Isso que vale para a sexualidade em geral, pode também ser aplicado para a condição feminina, em particular, em cada época e lugar. Nesse sentido, dois termos bíblicos importantes, “espírito” (= ruah) e “sabedoria” (= hokma), que no hebraico são femininos, possuem características importantes a serem captadas para resgatar o lugar e o aporte da mulher na sociedade e na Igreja. A ruah divina é o que capacita à relação e cria comunhão. Na origem de tudo a divina ruah, “pairava sobre as águas” (Gn 1,1). Por sua vez, a hokma = sabedoria divina é tida como “primícias das obras do Senhor”, “arquiteta” do mundo, “suas delícias”, “alegrando-se com os filhos dos homens” (Pr 8,22-31), sabedora do que é agradável a Deus e do que se conforma às suas obras (Sb 9,9). Esses traços femininos da ação divina, podem despertar, num mundo tão marcado somente pela negatividade, o maravilhar-se, frente à condição humana, em geral, e à feminina, em particular. Como no início da criação, deveria levar cada um a ver tudo como bom, ou muito bom, tão presente em tantos olhares femininos sobre a existência.

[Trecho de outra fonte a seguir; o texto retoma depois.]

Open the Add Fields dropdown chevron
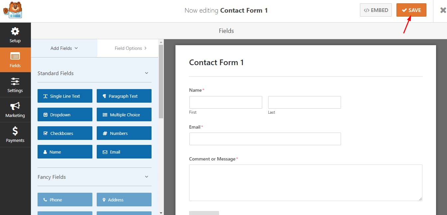 pos(75,48)
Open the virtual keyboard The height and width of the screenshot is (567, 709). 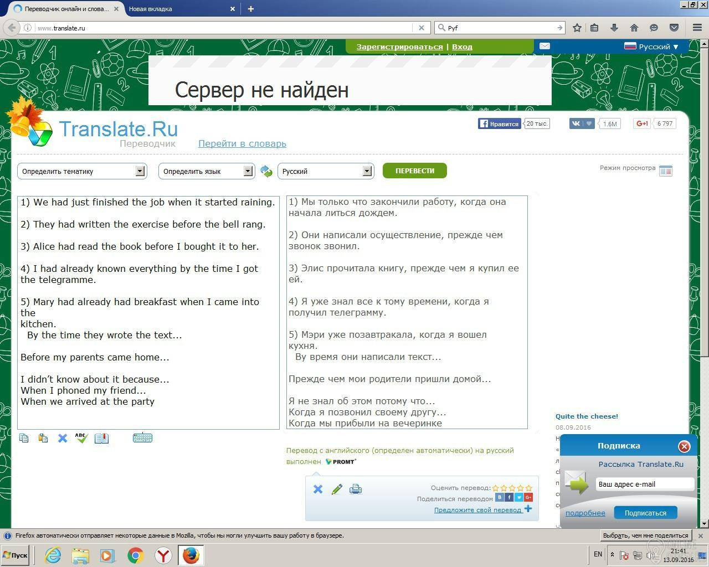tap(142, 438)
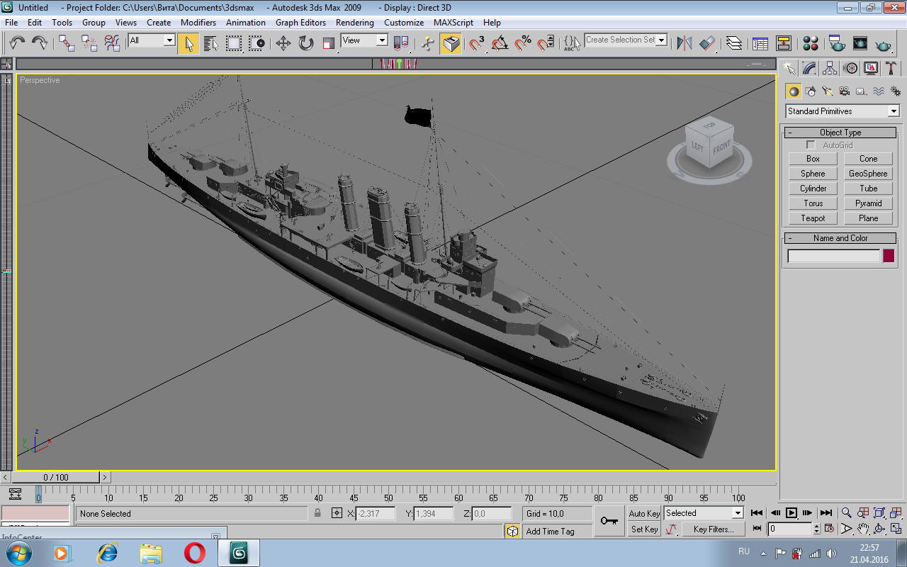
Task: Open the Rendering menu
Action: coord(354,23)
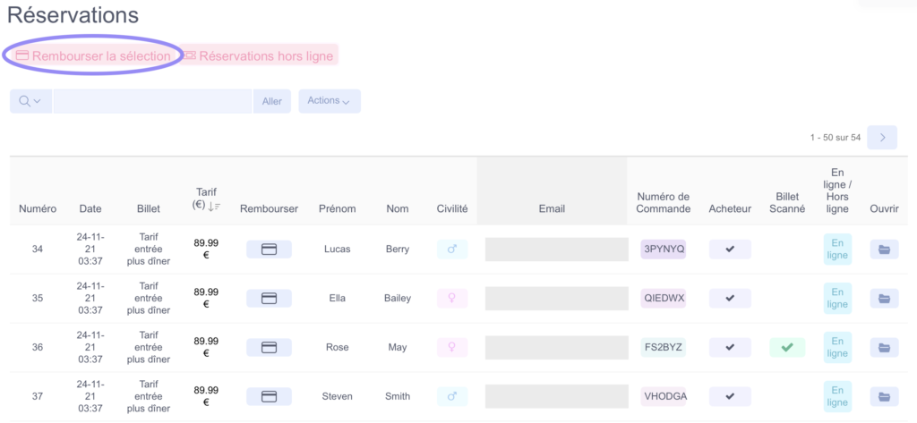Focus the reservations search field
Screen dimensions: 917x423
point(152,101)
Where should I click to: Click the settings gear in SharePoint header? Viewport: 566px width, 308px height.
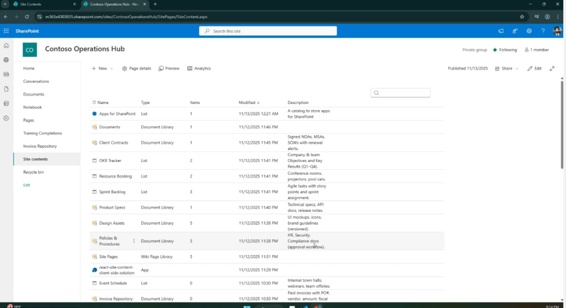click(529, 31)
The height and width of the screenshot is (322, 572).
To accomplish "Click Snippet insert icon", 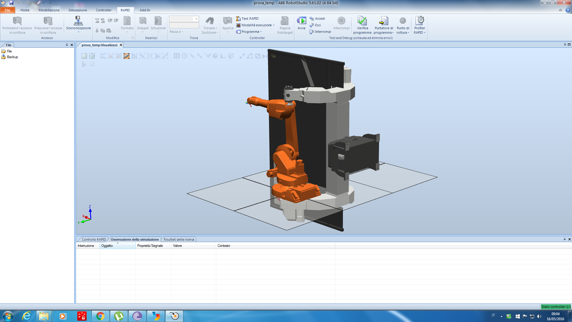I will [143, 21].
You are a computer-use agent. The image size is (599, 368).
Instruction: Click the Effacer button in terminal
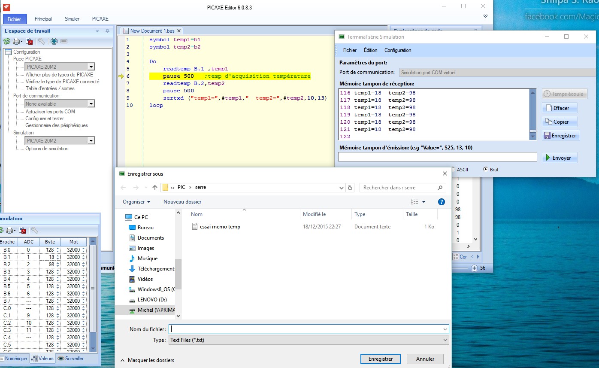click(x=560, y=108)
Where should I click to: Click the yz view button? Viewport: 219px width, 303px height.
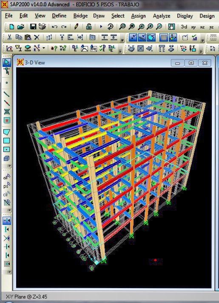click(x=211, y=27)
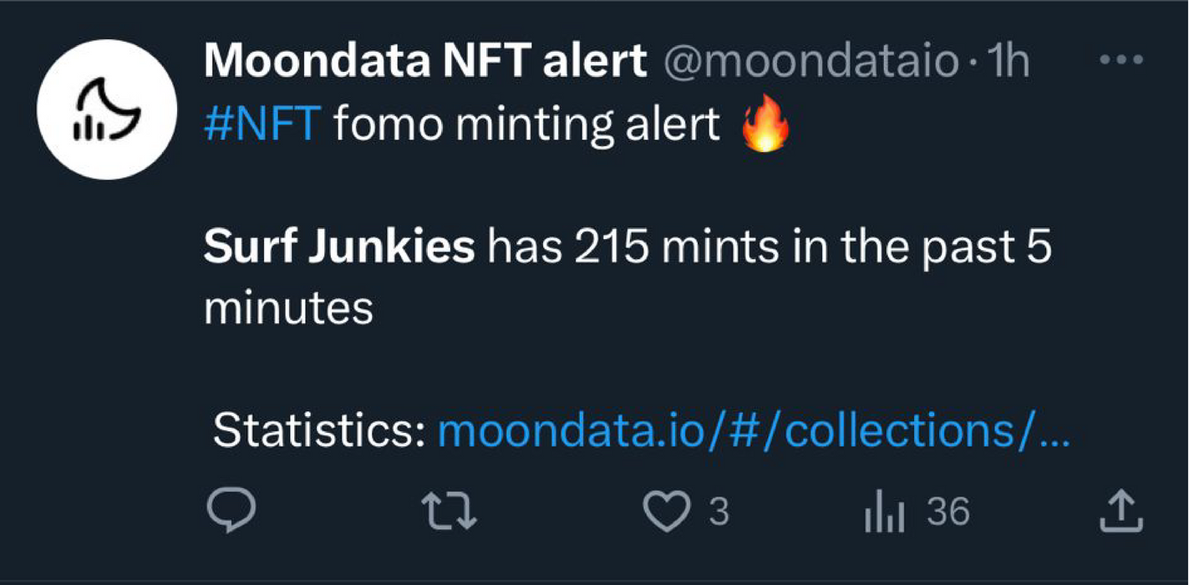The width and height of the screenshot is (1189, 585).
Task: Click the word "minutes" in the tweet
Action: pyautogui.click(x=288, y=308)
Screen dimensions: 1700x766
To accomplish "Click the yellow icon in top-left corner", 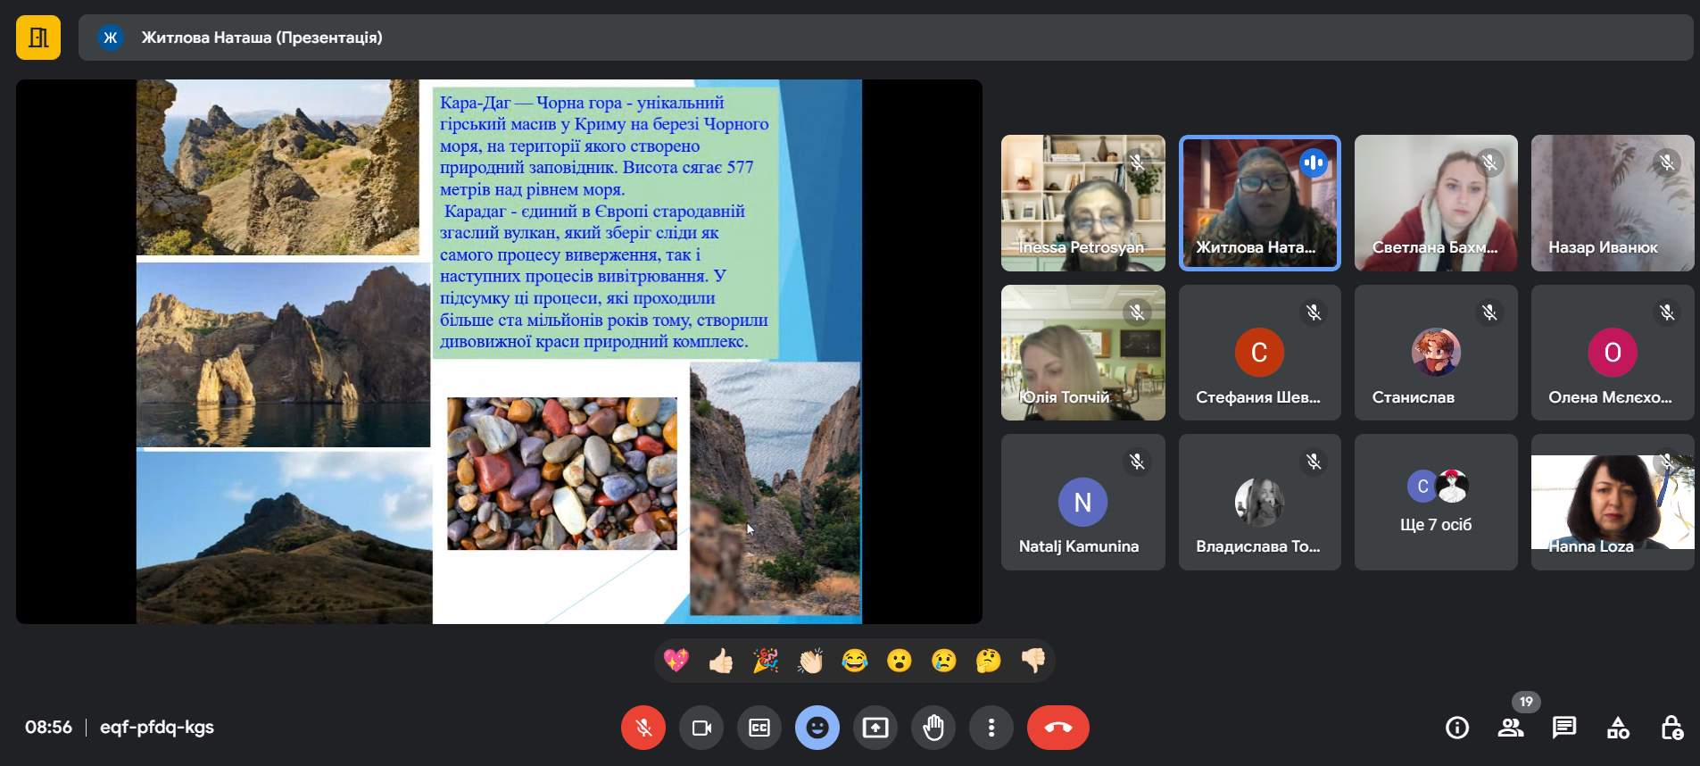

Mas o maravilhar-se não pode negligenciar e ignorar as errâncias, que, no que diz respeito à condição feminina, mesmo na segunda década do século XXI, ainda é feita de muitas injustiças. Contra elas muitas mulheres têm se levantado em suas lutas por igualdade de direitos, respeito às diferenças, denúncia contra toda sorte de violência. Para isso, talvez, muito pode ajudar a categoria enigma, associando-a à categoria mistério, que se nega a toda apreensão manipuladora da condição feminina, mas que busca acolher o que nela tem de revelação, de algo que é da ordem do excesso do dom.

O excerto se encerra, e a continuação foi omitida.